PROBLEM REQUIREMENTS:
Check every line below for the word "Given" and copy the ones that have it.

※

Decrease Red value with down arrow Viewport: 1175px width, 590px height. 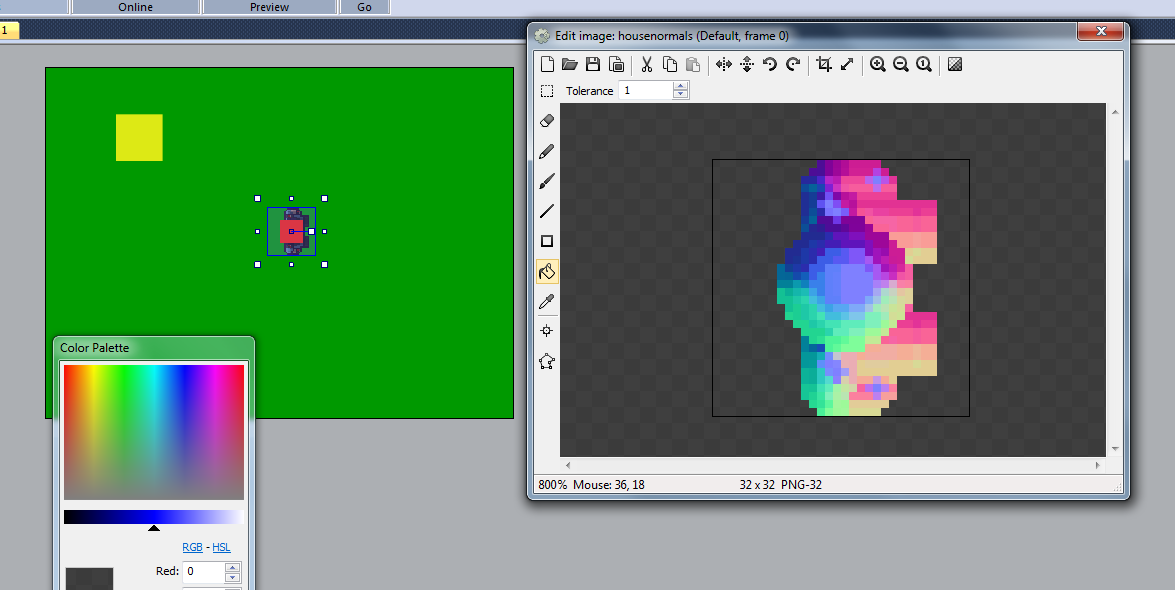click(x=233, y=577)
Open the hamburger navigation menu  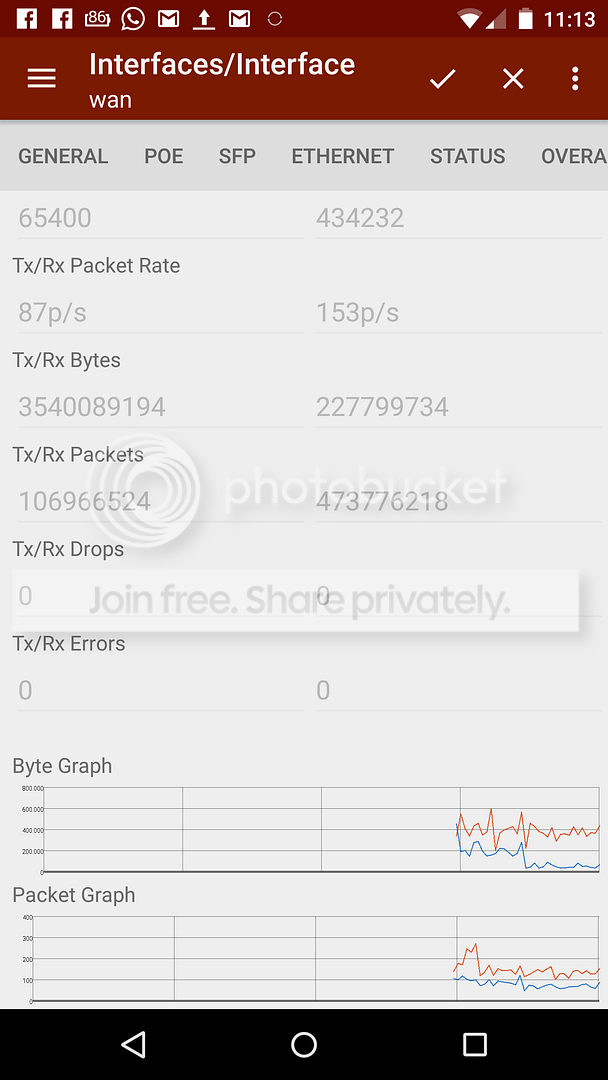[41, 79]
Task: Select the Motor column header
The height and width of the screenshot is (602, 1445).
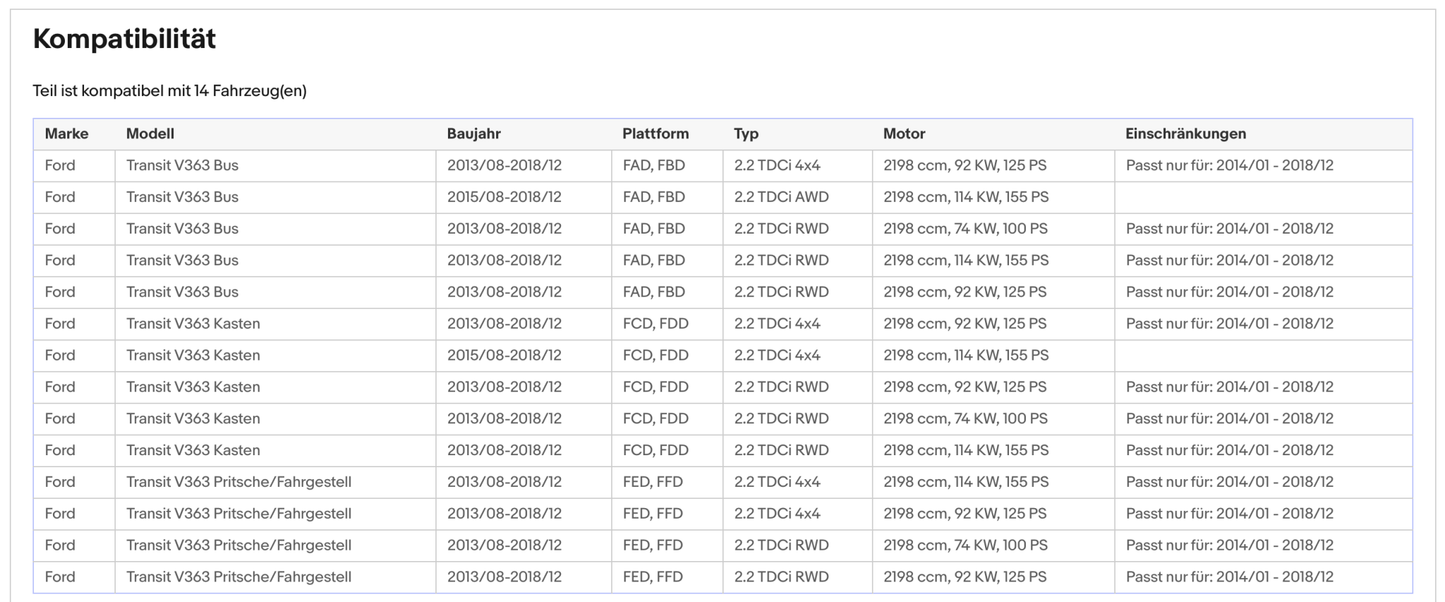Action: pyautogui.click(x=904, y=134)
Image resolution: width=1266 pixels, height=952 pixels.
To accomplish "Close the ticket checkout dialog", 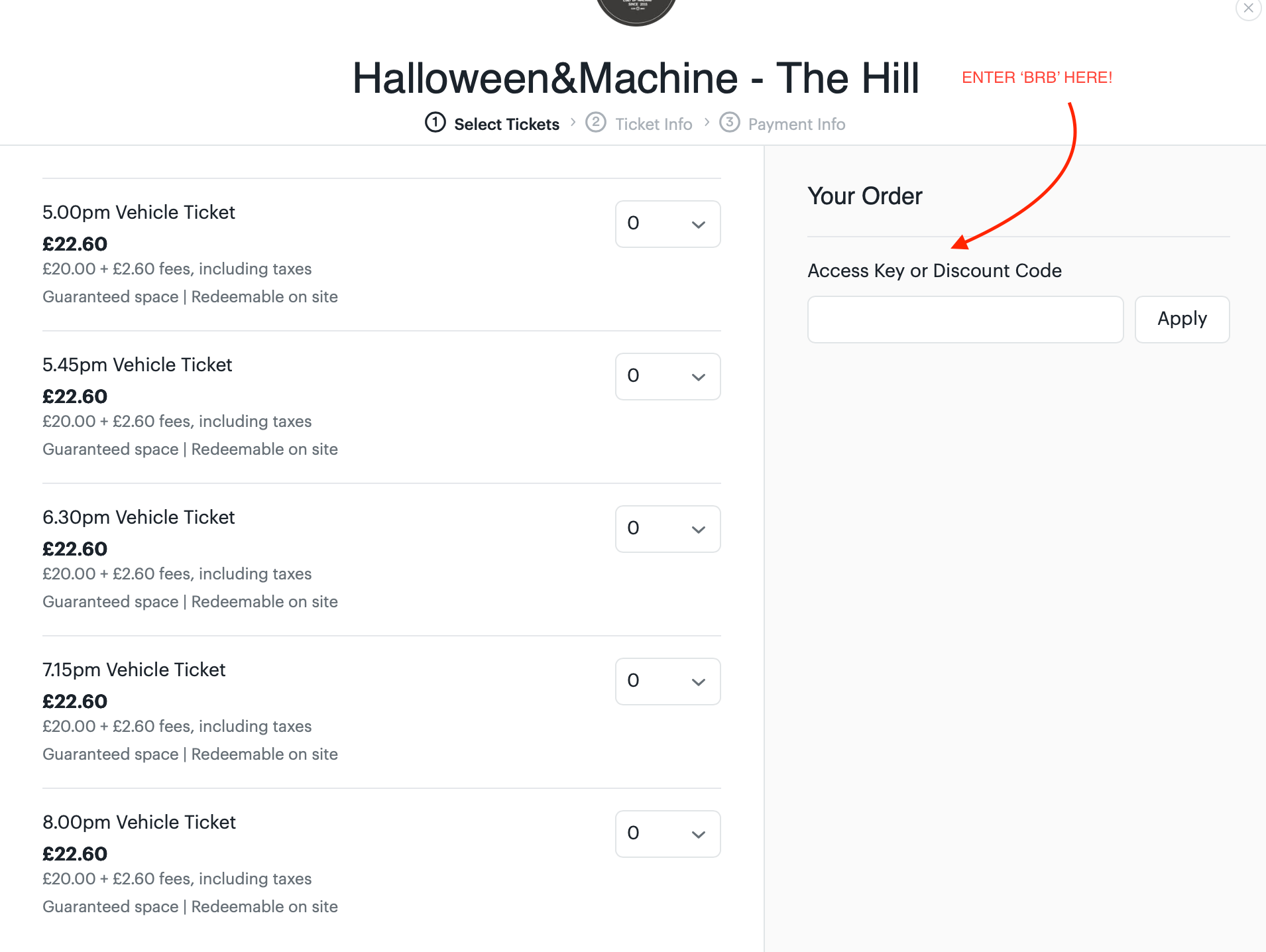I will tap(1248, 9).
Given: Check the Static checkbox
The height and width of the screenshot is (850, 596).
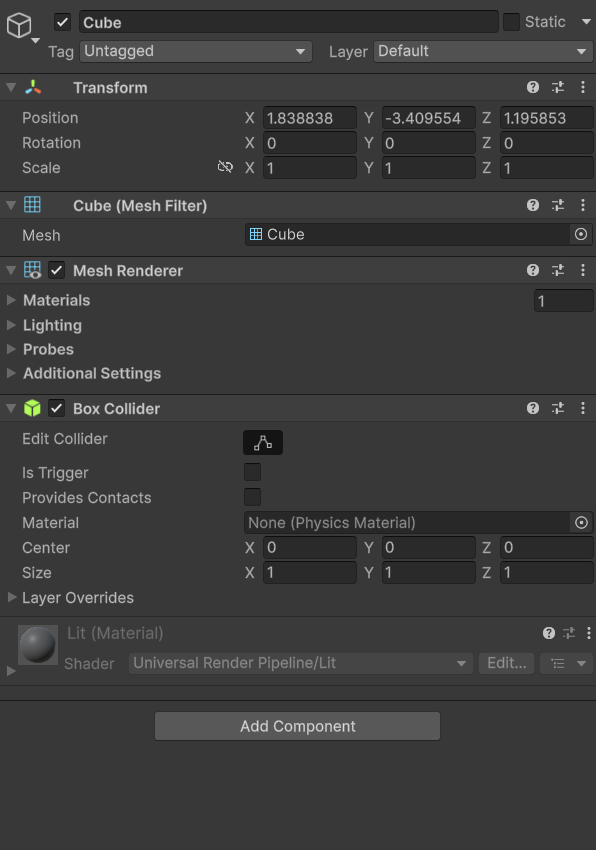Looking at the screenshot, I should point(511,22).
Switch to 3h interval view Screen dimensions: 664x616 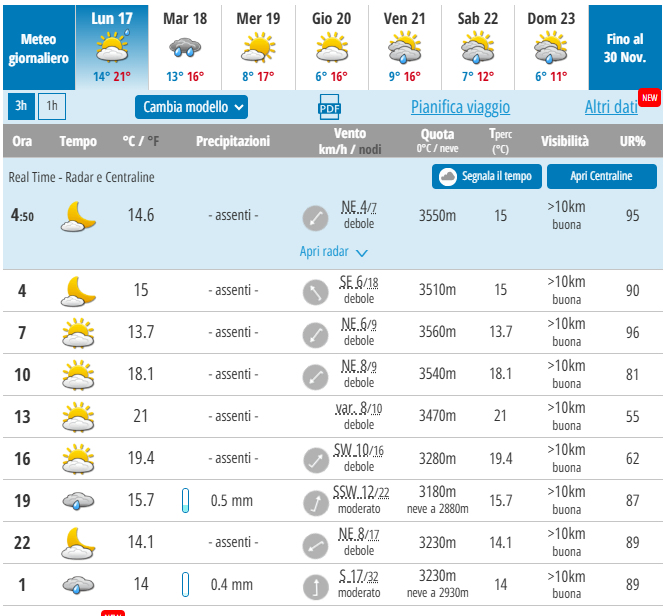pos(21,106)
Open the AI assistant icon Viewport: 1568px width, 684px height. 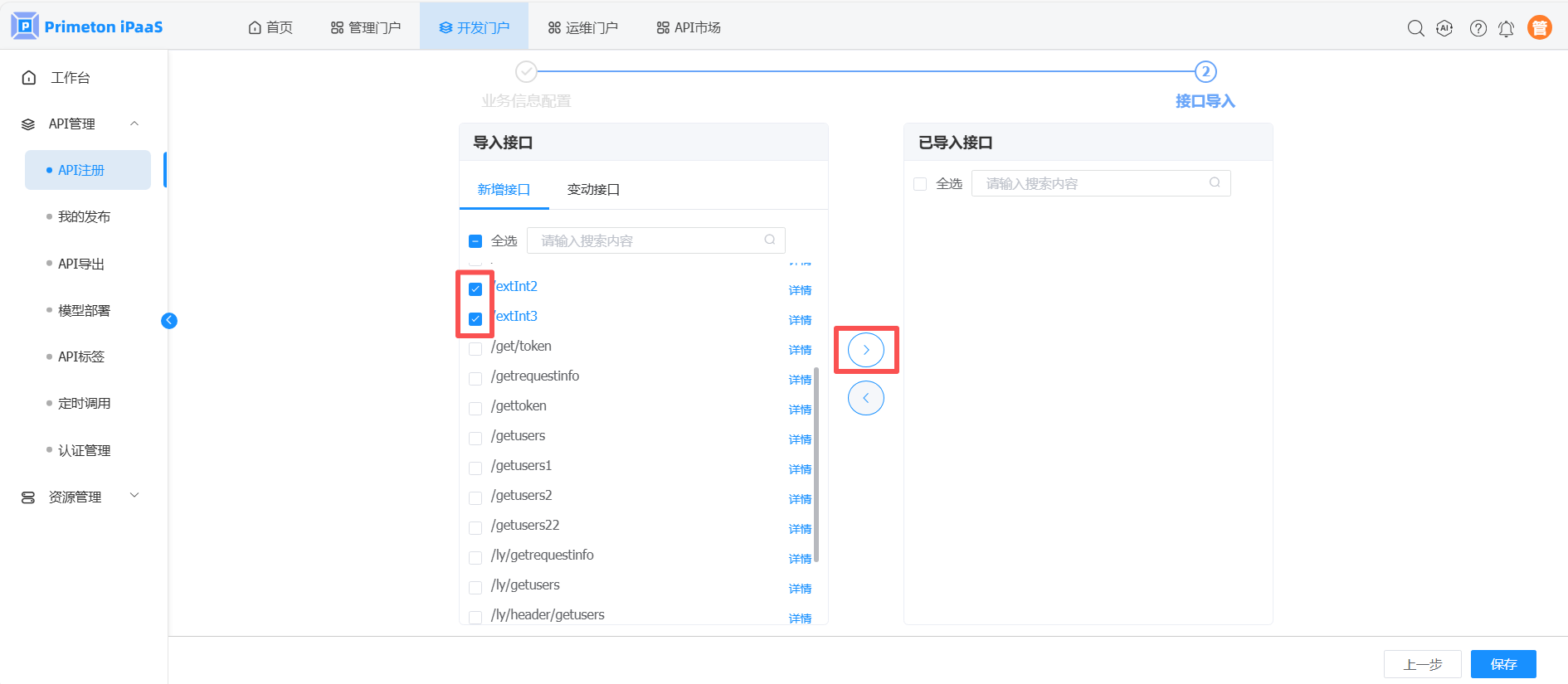1444,28
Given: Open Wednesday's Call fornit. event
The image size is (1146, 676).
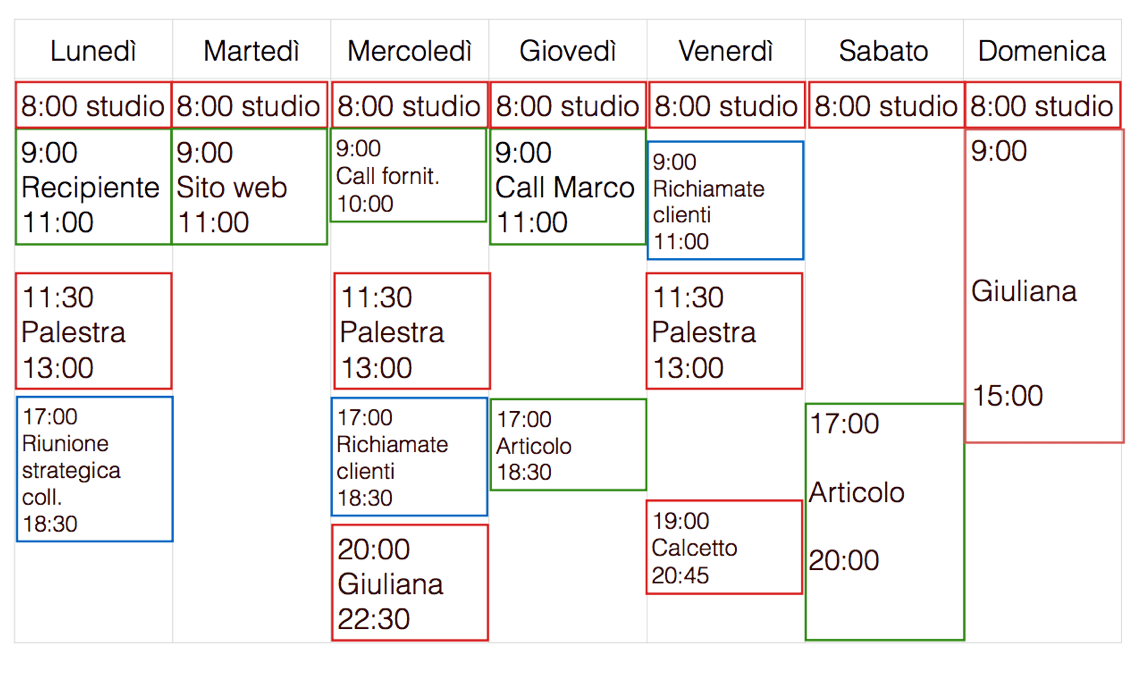Looking at the screenshot, I should tap(409, 175).
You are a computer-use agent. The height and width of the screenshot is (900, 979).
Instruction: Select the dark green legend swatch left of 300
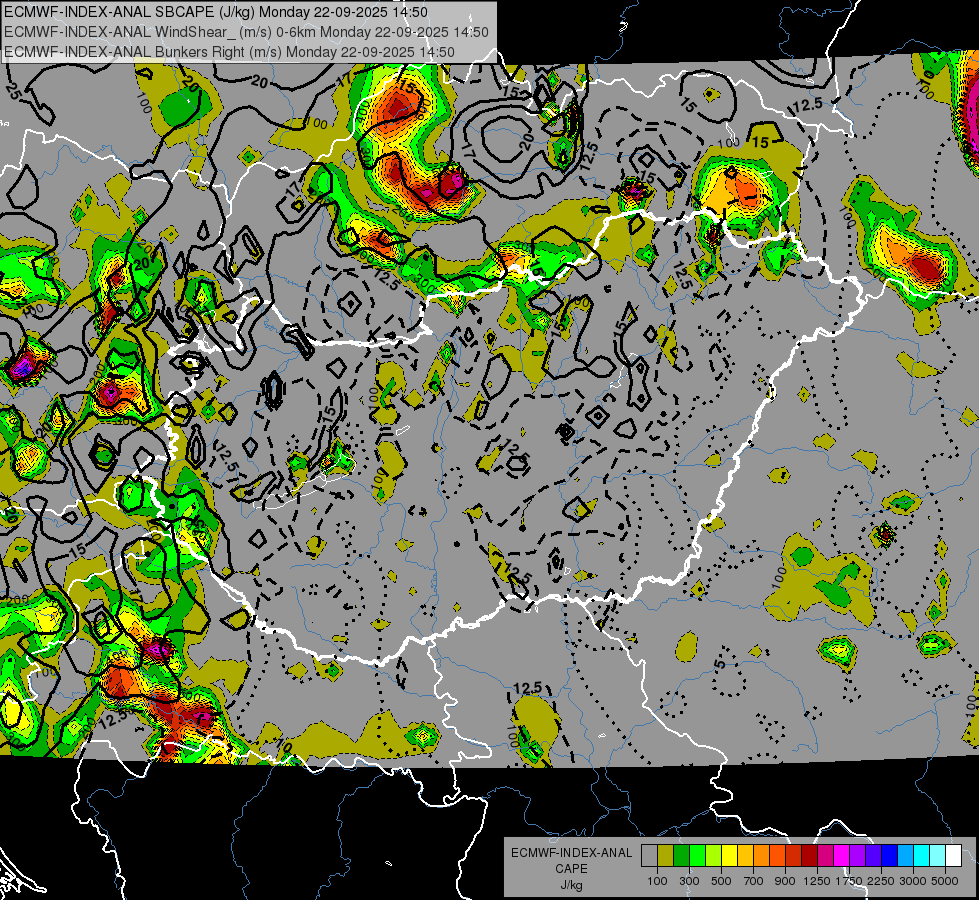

※

RESPONSE TO THIS EXERCISE:
Given: Check the Static checkbox
Given: Open Wednesday's Call fornit. event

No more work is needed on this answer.